Imagina, então, minha alegria ao ver a febre de colorir que tomou conta das mulheres de minha idade! Decidi que daria um jeito de comprar um livro e uma caixa de lápis. Sem dinheiro para gastar com supérfluos, fui planejando. Chegou meu aniversário. Minha mãe e minha sogra me deram dinheiro de presente. Fiquei empolgada e decidi que aquele dinheiro seria usado para supérfluos. Nos últimos tempos, todo centavo que me chega às mãos acaba sendo usado para algo "sério". Meu presente de aniversário, não!
A primeira coisa que comprei foi o livro do Guga Kuerten. Depois, cortei o cabelo. E resolvi: com o restante compraria o livro e lápis de cor.
Moro em frente à Feira do Guará. Ia pegar o metrô e o caminho mais curto passa pela Feira. Então, como estava lá mesmo, procurei os lápis. Encontrei uma caixinha com 12, de uma marca desconhecida. Na mesma banca, outra mulher olhava para a caixinha, desanimada. O diálogo entre nós duas:
- Eu queria com mais cores.
- É, eu queria pelo menos 24.
- Não conheço essa marca.
- Nem eu. Será que é boa?
- Acho que vou levar, por segurança, caso não encontre uma com mais cores.
- É, eu também.
Tanto eu quanto ela estávamos meio sem-jeito, meio constrangidas. Eu sabia e ela também, mas foi ela a corajosa:
- Você vai comprar o livro, não é?
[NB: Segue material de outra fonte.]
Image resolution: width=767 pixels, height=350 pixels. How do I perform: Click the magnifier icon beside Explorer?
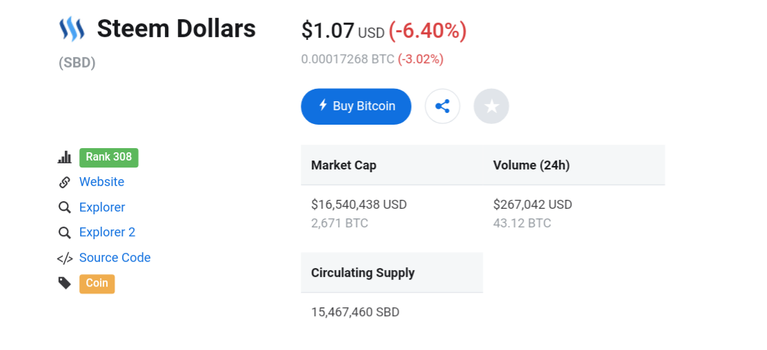click(x=65, y=207)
Eu também.
Caímos na gargalhada.
Saí da Feira com minha caixinha de 12 cores. Acabei descobrindo que a marca desconhecida era boa. Fui para a casa da mamãe, almoçamos (era sábado). Depois do almoço, pedi para a Dani ir comigo ao shopping, queria comprar o livro e uma caixa com 36 lápis. Afinal, ela me deu as duas coisas de presente!
Pensa na alegria da pessoa! No dia seguinte, acabei comprando, com o resto do meu presente de aniversário, mais um livro. Fiz uma busca em casa e achei canetinhas, uns lápis Crayola que a Flávia deixou aqui e uns lápis de cera.
Lancei-me a colorir. Que delícia! Pena que não tenho papai e tia Celina jogando buraco ao meu lado. Hoje, ligo a televisão em algum programa que me interesse (Estou revendo a série Desperate Housewives) e fico horas a encher as páginas de cores.
Vejo no Facebook pessoas levando tão a sério os livros! Há verdadeiros artistas colorindo esses livros, com materiais caros, lápis importados, e tudo mais. Para mim, são momentos de não pensar em nada, de ouvir o que está passando na televisão, de tentar resgatar a delícia perfeita da minha infância, que não existe mais.
Ainda assim, enquanto vou dando cor aos desenhos, sinto a alegria de me dedicar hoje a uma atividade que me dá tanto prazer. E até que não estou me saindo mal, não. Olha aí o que já colori:
Foi o primeiro. 

Tudo bem simétrico

Resolvi sair de minha zona de conforto e não fiz nada simétrico. Só olhei para não ficarem cores iguais muito juntas. E a flor do meio foi em homenagem ao Galo Forte Vingador (Foi mesmo, de verdade, de caso pensado. KKKKKKK)

Duas folhas iguais. Resolvi que seriam bem diferentes. 


Começando ali no cantinho. A cor predominante vai ser vermelho, acho eu. Será que vai? Tudo é possível, depende da inspiração do momento, da minha vontade.